Le cimetière des Ursulines à Vire. (© Patrimoine Normand)
L’hôpital de Vire envisage la création d’un service destiné à prendre en charge les personnes souffrant de la maladie d’Alzheimer, ce qui est on ne peut plus louable. Cette création nécessitera une construction qui devra empiéter fortement sur le cimetière des Ursulines, cimetière parfaitement entretenu, composé de tombes anonymes sur lesquelles sont posés des crucifix et de monuments funéraires, ceux-ci situés autour d’un calvaire. Actuellement, 15 à 20 tombes reçoivent, encore, la visite de parents.

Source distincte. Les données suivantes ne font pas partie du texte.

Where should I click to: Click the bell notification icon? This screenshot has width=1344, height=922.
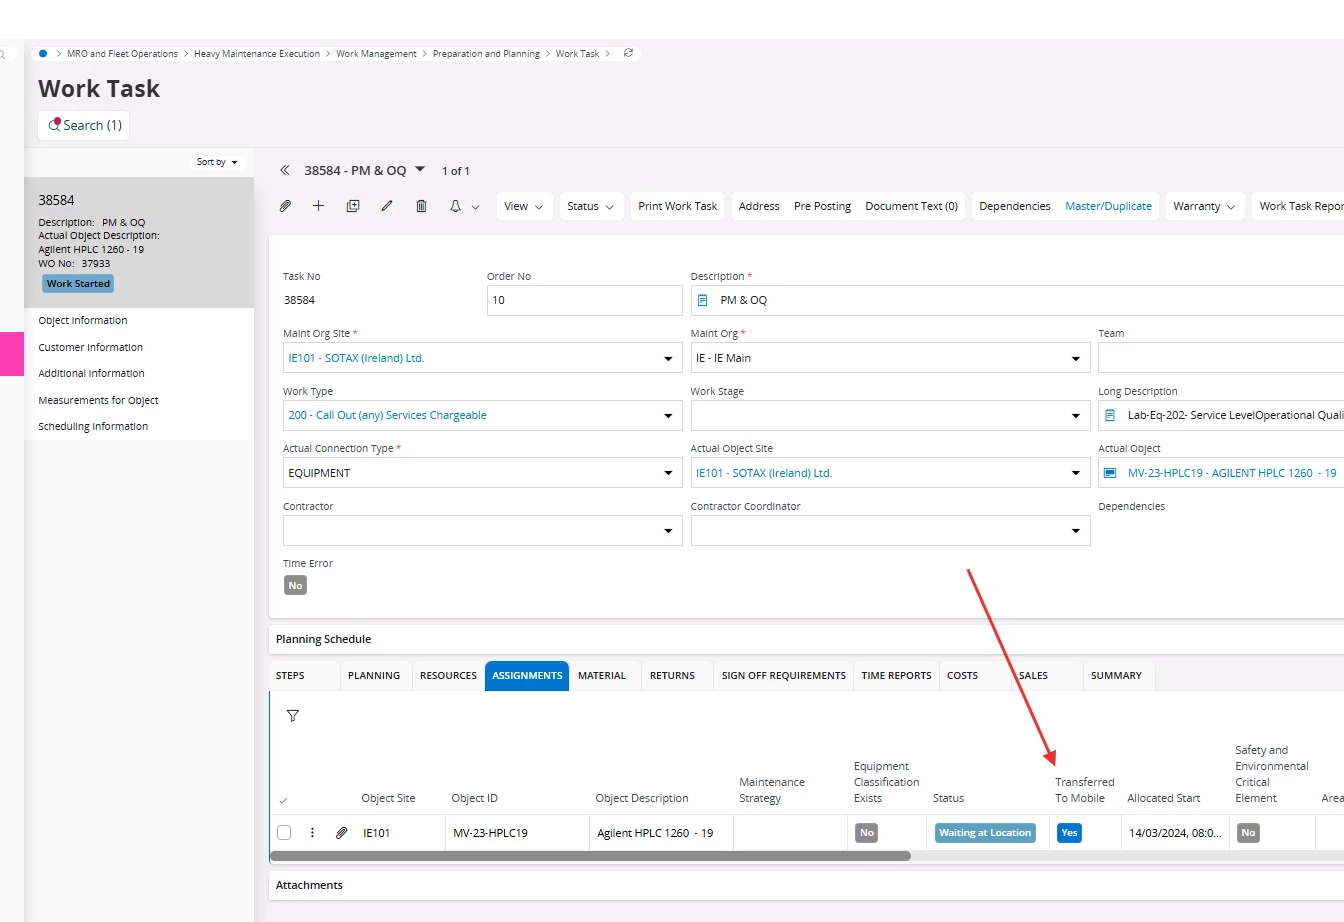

Ce cimetière daterait de la moitié du XVIIe siècle, la dernière inhumation remontant à une vingtaine d’années. Il est prévu de relever la majorité de ces sépultures et de transférer ce que l’on retrouvera dans une fosse commune située, non pas dans la partie qui sera en principe préservée, mais dans un des cimetières communaux.